The Canada-based Australian bodyguard of Saadi Gadhafi, the third son of the late Libyan dictator Moammar Gadhafi, has surfaced and denied allegations that his client was a mass murderer.

"If he was a mass murderer then obviously I wouldn't work for him. The man's a gentleman, nonviolent. They said that he's the leader of a military unit. Bull****; he's not," Gary Peters told the National Post.

Peters, president of Can/Aus Security & Investigations International Inc. in Cambridge, Ontario, also described Saadi as a "very nice man, very educated, very nice guy. However, don't piss them off. Very revengeful people."

Peters' statement was in reaction to United Nations allegations that Saadi commanded military units that repressed anti-government demonstrators during the uprising against his father's rule. It was these circumstances that prompted the UN to issue a travel ban and asset freeze on Saadi.

Peters said he was among the escorts who drove Saadi in a three-car convoy across the border with Niger, where he is now living in exile. But he denied being a mercenary, saying he was just defending his boss.

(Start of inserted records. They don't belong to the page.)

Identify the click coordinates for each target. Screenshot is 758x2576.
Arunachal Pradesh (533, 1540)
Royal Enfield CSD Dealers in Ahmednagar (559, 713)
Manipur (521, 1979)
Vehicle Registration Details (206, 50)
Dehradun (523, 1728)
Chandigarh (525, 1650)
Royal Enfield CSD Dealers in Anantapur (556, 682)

"I'm not political. This is my boss; he's also a client, also a friend," Peters told the National Post. "It's difficult, but you have your own principles too, right? My morals say that I've got to stand by him."

Peters and the other escorts who brought Saadi to Niger waged a gunfight with armed men when they returned to Libya and he was wounded. He immediately went to Tunisia and from there flew to Germany, where he took a flight back to Toronto. Upon arrival at the airport, he was treated for a gunshot wound in the left shoulder.

Peters, who maintains contact with Saadi in Niger, first met him when the Libyan visited Australia for the 2000 Sydney Olympics. He was assigned to protect Saadi.

In 2002, Peters migrated to Canada and worked for the controversial security firm Blackwater USA. In 2009, he became the bodyguard of Saadi.